Task input:
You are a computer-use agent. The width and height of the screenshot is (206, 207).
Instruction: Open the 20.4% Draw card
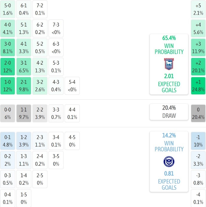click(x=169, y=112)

---

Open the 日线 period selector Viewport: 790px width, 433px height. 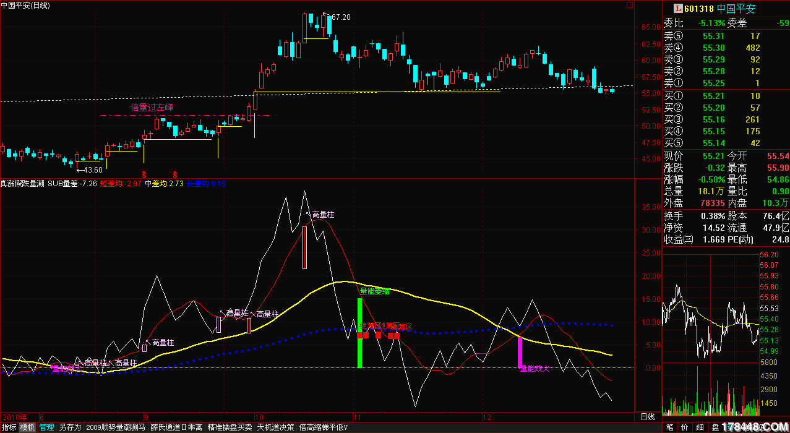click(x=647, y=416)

--

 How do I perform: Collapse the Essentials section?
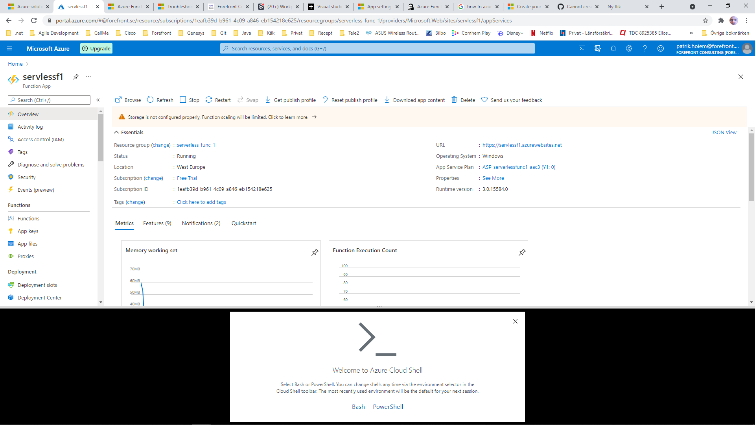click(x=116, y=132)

Objective: Output as a numbered list, with blank lines omitted, the items from the line containing "How do I perform: Collapse" through the line containing "click(x=116, y=132)", inclusive. Leave the pictures out of your answer.

Result of this task:
1.  How do I perform: Collapse the Essentials section?
2. click(x=116, y=132)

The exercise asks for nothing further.